The problem is intensifying as alien species plague coral reefs, which are also threatened worldwide from overfishing and ocean dumping. In Hawaii, where 410,000 acres of living reef surround the main islands, Gov. Linda Lingle launched a campaign last month to promote reef protection.
Carijoa, however, presents a separate issue because it affects the lesser-known world of the deep reef, attaching to hard surfaces such as rocks, old tires and plastic, even covering sunken ships.
"It's like Christmas decorations that stay up the year around. That's how dominating it is," Kahng said. "It doesn't just settle these areas; it settles at the exclusion of everything else." Carijoa attaches to dead branches or shells that live on black coral. From there, it climbs and grows in all directions, essentially smothering the black coral and other species in its path.
Not everyone sees snowflake coral as a problem. Robin Lee is one of a handful of divers who harvests black coral off Maui using sledge hammers and axes. It is a hazardous profession that has left him disabled and mostly retired because of a miscalculation about how long he could safely stay underwater.
Lee said carijoa does not appear to have reduced the corals available for harvest at the depths divers visit. "I've seen black coral growing right alongside it," he said. "If it could have killed the black coral beds, it would have done it already."
But Tony Montgomery, aquatic biologist for the state Aquatic Resources division, agrees with Grigg's forecast. It is only a matter of time before carijoa takes its toll on the harvest, he said, because in the deeper reef where divers do not go, it is wiping out mature black corals that are key to its ability to reproduce.

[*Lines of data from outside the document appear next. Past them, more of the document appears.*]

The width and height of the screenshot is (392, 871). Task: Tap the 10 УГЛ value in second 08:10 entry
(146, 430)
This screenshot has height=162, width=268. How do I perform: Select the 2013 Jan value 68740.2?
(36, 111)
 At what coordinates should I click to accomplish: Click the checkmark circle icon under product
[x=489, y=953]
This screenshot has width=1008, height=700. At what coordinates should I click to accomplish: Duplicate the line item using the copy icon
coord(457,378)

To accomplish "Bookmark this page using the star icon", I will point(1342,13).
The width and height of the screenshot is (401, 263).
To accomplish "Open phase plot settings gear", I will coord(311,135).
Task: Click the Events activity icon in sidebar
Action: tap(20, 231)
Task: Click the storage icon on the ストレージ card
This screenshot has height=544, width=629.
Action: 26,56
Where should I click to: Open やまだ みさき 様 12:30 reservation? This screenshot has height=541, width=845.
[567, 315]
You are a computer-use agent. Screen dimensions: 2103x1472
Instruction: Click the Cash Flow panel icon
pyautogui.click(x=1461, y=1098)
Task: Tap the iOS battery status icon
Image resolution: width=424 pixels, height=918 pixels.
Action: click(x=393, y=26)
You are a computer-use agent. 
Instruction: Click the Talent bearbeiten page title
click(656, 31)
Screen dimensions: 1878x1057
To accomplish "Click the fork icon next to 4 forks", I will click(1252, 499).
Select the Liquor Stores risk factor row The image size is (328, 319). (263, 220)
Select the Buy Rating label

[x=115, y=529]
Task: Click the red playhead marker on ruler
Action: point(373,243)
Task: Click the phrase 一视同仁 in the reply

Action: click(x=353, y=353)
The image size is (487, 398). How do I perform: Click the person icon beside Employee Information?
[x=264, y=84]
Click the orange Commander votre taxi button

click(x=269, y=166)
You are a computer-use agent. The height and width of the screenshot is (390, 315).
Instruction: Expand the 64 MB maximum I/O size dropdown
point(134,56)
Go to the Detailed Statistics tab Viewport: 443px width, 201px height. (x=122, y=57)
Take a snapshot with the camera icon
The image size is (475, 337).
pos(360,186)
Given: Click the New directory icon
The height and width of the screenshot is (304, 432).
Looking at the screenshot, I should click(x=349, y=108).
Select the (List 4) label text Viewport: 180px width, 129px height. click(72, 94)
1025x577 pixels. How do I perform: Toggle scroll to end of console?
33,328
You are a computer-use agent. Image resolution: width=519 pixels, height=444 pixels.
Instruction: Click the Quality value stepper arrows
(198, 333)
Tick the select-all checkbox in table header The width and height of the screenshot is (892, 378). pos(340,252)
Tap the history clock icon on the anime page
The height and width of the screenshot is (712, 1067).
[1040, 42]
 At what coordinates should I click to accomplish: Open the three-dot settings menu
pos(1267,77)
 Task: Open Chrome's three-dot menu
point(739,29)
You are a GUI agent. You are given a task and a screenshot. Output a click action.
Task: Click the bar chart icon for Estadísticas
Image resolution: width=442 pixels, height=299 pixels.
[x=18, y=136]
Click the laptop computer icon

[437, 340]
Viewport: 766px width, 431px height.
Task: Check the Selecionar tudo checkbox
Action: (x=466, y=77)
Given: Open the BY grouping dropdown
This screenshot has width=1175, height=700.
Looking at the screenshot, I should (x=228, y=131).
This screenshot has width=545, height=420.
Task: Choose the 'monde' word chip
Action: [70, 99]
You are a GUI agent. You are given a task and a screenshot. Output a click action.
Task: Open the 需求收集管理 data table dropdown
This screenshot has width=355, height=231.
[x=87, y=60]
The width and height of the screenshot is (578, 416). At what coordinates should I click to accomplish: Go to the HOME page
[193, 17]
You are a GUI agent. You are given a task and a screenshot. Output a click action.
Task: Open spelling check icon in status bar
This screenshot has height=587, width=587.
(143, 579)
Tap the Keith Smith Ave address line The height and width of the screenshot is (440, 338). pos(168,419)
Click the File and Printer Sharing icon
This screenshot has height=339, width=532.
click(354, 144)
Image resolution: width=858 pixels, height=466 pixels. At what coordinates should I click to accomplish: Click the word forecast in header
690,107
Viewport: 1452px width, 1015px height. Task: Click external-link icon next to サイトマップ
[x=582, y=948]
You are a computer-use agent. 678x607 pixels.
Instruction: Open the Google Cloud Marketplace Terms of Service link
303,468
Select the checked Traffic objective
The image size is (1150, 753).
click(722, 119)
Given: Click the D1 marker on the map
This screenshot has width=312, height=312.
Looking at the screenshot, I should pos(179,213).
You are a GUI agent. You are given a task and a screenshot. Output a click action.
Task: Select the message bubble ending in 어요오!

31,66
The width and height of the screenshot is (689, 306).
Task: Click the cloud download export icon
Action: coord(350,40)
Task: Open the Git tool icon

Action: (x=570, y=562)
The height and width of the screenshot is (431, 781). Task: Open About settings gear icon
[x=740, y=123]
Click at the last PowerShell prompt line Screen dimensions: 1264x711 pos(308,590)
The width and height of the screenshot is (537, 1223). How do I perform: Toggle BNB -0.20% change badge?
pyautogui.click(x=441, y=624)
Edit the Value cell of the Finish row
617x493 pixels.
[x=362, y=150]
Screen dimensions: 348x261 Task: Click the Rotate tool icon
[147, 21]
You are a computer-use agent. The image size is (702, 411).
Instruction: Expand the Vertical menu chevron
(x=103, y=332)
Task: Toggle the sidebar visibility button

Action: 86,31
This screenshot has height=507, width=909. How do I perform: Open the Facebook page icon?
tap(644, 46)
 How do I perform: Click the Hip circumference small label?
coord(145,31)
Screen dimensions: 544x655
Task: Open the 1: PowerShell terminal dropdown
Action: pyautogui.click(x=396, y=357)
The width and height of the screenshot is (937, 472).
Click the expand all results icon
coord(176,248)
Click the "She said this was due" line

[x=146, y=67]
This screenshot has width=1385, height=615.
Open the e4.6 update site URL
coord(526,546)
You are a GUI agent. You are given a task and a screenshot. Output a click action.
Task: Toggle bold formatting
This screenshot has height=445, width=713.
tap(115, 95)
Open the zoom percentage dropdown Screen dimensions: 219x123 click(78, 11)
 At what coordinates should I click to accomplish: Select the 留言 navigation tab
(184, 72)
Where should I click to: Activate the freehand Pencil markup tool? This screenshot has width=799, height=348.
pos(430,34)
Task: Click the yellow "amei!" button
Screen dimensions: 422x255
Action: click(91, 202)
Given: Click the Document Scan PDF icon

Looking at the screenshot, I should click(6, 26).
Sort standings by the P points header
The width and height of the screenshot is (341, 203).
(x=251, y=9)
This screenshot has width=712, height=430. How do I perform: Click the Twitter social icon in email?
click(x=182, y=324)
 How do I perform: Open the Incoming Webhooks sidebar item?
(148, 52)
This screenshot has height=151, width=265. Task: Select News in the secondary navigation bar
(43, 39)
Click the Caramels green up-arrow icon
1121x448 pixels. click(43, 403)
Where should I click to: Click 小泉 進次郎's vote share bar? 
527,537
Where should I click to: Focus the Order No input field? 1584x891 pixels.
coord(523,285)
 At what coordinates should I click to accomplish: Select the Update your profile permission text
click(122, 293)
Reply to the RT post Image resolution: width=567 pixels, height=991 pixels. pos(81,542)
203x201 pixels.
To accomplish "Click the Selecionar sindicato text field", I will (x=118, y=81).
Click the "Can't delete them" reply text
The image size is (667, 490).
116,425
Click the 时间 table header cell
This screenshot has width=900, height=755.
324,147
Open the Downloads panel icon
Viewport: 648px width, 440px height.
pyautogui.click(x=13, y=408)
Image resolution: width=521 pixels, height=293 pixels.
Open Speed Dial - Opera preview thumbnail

"Carijoa is shifting the habitat, the ecology of the system in that environment, to something that is totally different," he said. "It's basically eliminating a unique habitat. . . . It's turning some high biodiversity areas into lower biodiversity areas, because it's blanketing out everything else."
"Changes that may look minor on the surface may have more far reaching effects on the ecology," he said.
Carijoa has not yet affected the availability of black coral for the marketplace, said Robert Taylor, president of Maui Divers, the islands' major purveyor of black coral jewelry. He said the company's use of black coral has decreased by about 30 percent in recent years as demand for other jewelry categories has grown.
Because of the habitat depth, it is unclear how officials could attack carijoa. Limited invasions have cropped up off the island of Kauai, but officials believe they can manually chop it out there. But off Maui, it appears too entrenched for that remedy.
Grigg is pushing to raise the size minimums on black coral harvesting to protect the more mature, reproductive corals. Two years ago, the Western Pacific Regional Fishery Management Council prohibited divers in federal waters from harvesting anything shorter than four feet or with a stem less than one inch in diameter.
Most of Hawaii's black coral colonies are in state waters, however, and state officials have a more lenient standard. They plan to review the status of black coral in the coming months, Montgomery said. Divers say they do not harvest smaller corals, and Taylor said his company does not accept any black coral smaller than the one-inch federal standard. Grigg contends that the steady overall harvesting levels combined with the carijoa threat spell a dangerous future for the Hawaiian black coral's sustainability.
"My concern is the unknown. I can't predict if this is going to become widespread throughout Hawaii. At the maximum, it could be an ecological disaster. At the minimum, it could be just a temporary outbreak. It's probably somewhere in between," he said.